Predictive analysis of transmissible quinolone resistance indicates Stenotrophomonas maltophilia as a potential source of a novel family of Qnr determinants

• Published in: BMC microbiology Vol. 8; no. 1; p. 148
• Main Authors: Sanchez, Maria B, Hernandez, Alvaro, Rodriguez-Martinez, Jose M, Martinez-Martinez, Luis, Martinez, Jose L
• Format: Journal Article
• Language: English
• Published: England BioMed Central Ltd 16.09.2008; BioMed Central; BMC
• Subjects: Amino Acid Sequence; Anti-Bacterial Agents - pharmacology; Bacterial infections; Bacterial Proteins - chemistry; Bacterial Proteins - genetics; Chromosomes, Bacterial - genetics; Cluster Analysis; Dosage and administration; Drug resistance in microorganisms; Drug Resistance, Bacterial - genetics; Drug therapy; Escherichia coli - drug effects; Escherichia coli - genetics; Gene Expression Regulation, Bacterial; Gene Order; Genetic aspects; Microbial Sensitivity Tests; Molecular Sequence Data; Physiological aspects; Quinolones; Quinolones - pharmacology; Sequence Alignment; Stenotrophomonas maltophilia; Stenotrophomonas maltophilia - genetics; Spain
• ISSN: 1471-2180; 1471-2180
• DOI: 10.1186/1471-2180-8-148

Predicting antibiotic resistance before it emerges at clinical settings constitutes a novel approach for preventing and fighting resistance of bacterial pathogens.
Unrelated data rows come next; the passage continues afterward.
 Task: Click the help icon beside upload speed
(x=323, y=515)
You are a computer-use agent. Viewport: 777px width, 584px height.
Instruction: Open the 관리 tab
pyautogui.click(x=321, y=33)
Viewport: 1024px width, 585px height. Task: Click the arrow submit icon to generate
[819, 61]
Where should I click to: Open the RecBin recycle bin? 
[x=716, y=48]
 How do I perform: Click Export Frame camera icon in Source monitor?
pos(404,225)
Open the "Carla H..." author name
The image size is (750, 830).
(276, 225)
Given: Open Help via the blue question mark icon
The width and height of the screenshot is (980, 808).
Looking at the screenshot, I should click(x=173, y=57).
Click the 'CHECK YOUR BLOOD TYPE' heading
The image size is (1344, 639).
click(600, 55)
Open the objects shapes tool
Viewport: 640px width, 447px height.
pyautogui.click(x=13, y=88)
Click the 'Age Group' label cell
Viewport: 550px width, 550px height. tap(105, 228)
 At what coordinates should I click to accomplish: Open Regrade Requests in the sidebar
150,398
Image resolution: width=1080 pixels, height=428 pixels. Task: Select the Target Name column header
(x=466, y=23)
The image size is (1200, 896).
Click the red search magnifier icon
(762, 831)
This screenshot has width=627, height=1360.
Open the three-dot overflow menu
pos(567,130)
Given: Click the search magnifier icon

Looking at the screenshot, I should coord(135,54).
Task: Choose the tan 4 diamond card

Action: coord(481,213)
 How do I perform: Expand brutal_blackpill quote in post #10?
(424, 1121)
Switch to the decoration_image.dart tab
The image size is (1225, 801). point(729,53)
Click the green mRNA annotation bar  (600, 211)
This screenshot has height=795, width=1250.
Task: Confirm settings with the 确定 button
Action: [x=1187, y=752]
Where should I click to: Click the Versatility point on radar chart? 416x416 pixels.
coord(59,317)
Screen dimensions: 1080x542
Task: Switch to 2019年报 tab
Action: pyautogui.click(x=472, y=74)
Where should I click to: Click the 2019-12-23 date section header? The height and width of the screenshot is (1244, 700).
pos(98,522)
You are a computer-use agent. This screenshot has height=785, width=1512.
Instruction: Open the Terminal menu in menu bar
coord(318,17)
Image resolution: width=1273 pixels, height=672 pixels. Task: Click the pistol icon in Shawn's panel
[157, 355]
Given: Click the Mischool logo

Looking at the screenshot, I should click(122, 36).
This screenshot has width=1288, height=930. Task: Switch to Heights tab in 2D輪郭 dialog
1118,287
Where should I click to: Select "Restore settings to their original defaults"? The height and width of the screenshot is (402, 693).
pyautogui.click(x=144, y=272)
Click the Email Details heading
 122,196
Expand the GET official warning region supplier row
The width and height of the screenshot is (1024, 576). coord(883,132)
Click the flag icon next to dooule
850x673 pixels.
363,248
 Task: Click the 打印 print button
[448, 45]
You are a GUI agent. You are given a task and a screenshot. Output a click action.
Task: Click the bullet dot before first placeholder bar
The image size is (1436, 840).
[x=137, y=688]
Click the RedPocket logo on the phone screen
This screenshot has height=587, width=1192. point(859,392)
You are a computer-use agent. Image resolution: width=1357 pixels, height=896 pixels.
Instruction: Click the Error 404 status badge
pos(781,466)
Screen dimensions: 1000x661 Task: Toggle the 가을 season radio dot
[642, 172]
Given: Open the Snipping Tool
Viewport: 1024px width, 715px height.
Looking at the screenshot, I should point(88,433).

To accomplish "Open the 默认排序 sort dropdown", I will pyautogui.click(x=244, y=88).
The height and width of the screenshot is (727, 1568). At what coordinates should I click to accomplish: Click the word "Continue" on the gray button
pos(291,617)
To analyse the possibility that novel plasmid-encoded quinolone resistance determinants (Qnr) can emerge and disseminate among bacterial pathogens, we searched the presence of those elements in nearly 1000 bacterial genomes and metagenomes. We have found a number of novel potential qnr genes in the chromosomes of aquatic bacteria and in metagenomes from marine organisms. Functional studies of the Stenotrophomonas maltophilia Smqnr gene show that plasmid-encoded SmQnr confers quinolone resistance upon its expression in a heterologous host. Altogether, the data presented in our work support the notion that predictive studies on antibiotic resistance are feasible, using currently available information on bacterial genomes and with the aid of bioinformatic and functional tools. Our results confirm that aquatic bacteria can be the origin of plasmid-encoded Qnr, and highlight the potential role of S. maltophilia as a source of novel Qnr determinants.